我是害怕写创作谈的,我觉得我谈不好,谈不明白。别人我不知道,写小说对我来说是一件“顺时针”的事,当然“顺时针”并不代表轻松、不费力,恰恰相反,它不容易,需要朝着一个方向慢慢使劲儿,一点一滴堆叠,然后自然而然到那,就成了。而创作谈是个“逆时针”的事,我要回过头去理,去琢磨,技术上看是更有难度的。打个不准确的比方,一老百姓在下班回家路上,天朗气清,心情舒畅,他发现街边农妇的摊位上摆了捆还带着泥土的新鲜到滴水的小葱,不买实在可惜,于是因为这些葱他又去了菜场,运气不错,溜达两步就相中一只老鸭,既然有了主意,那干脆花菇、木耳、山药都来了点儿,到了家两个小时之后保证喝得全家人美滋滋。汤到了肚子里,这会儿桌上有人问了句,“你能不能谈谈,当初是怎么想到要煲鸭汤的呢?”

■ 截图与文档定位数据 ■
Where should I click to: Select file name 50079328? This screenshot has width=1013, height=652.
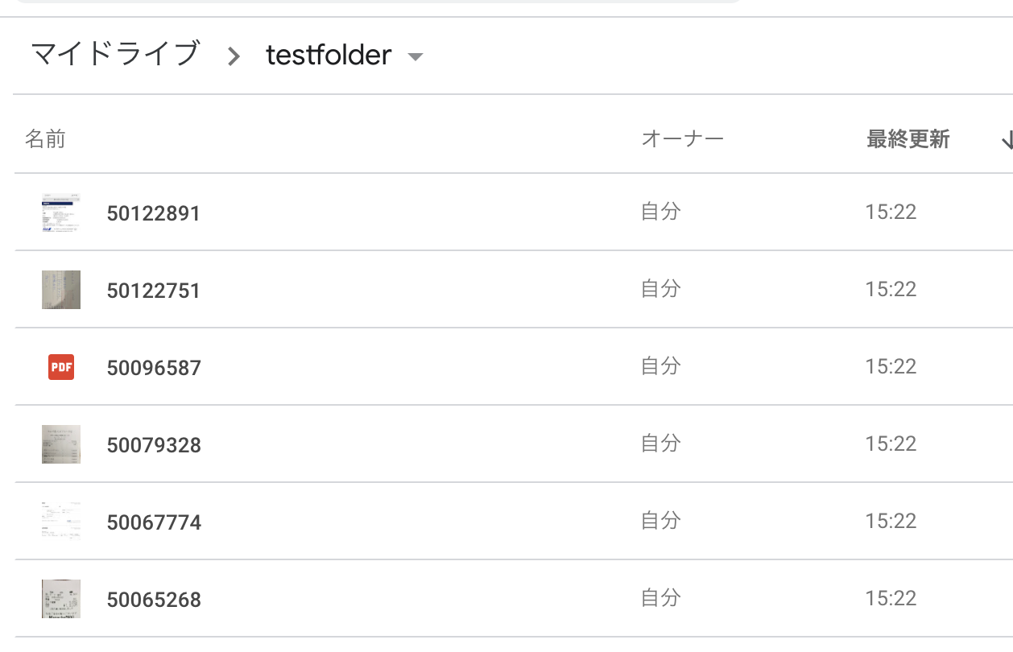pos(154,445)

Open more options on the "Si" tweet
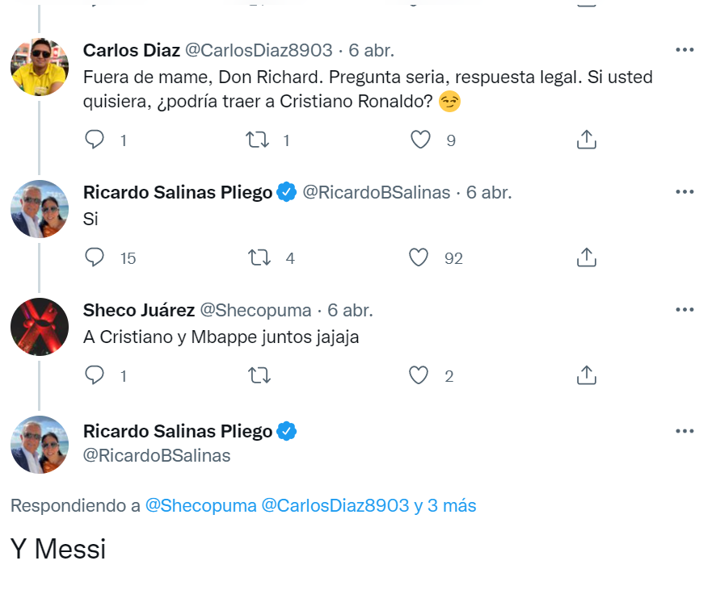click(684, 192)
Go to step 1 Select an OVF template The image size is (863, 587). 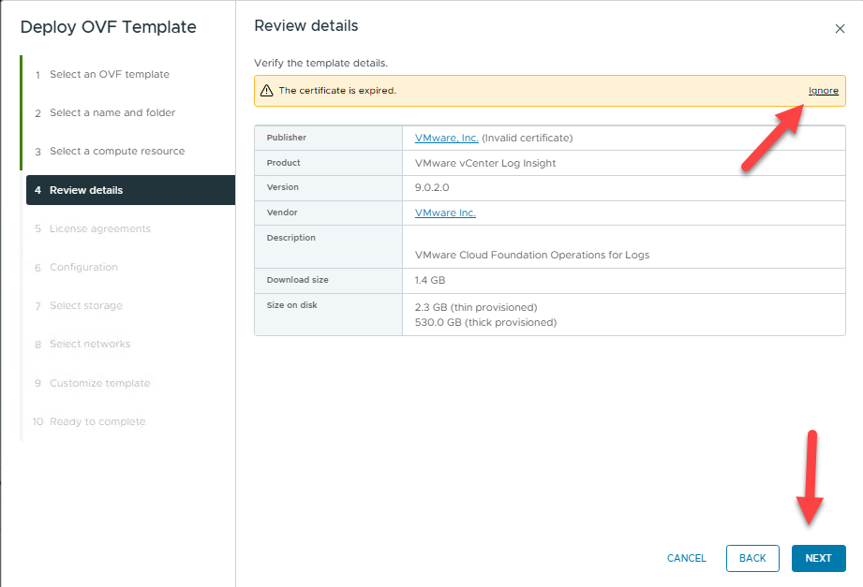coord(109,74)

■ 练习任务 ■
接着这段谈写创作谈有多难的引文往下续写，从末句之后写起。

■ 本题结果 ■
这是不是就扯远了,就让人没主意了?但扯归扯,谈还是要谈的。

《夜巡》一开始不叫《夜巡》,叫《废舟》,内容上改动的不多,写的就是一个“昨天”刚刚办了退休的六十岁男人,在第二天夜里借着酒劲儿重回单位的故事。“废”字很好理解,“舟”也就是在文里添了个破船的意象,但思来想去还是舍了,谁说退了休就成“废舟”了,这我自己也不能答應,该有的积极向上还是要有的。其实说到退休,也真不是什么新鲜事,不仅不新鲜,还俗,因为俗,所以理论上也不是什么值得写的题材,更何况它离我们年轻人的日子远,离“不要写你想写,要写你能写”的创作理念更远。那我到底是因为想写还是因为能写?我问自己。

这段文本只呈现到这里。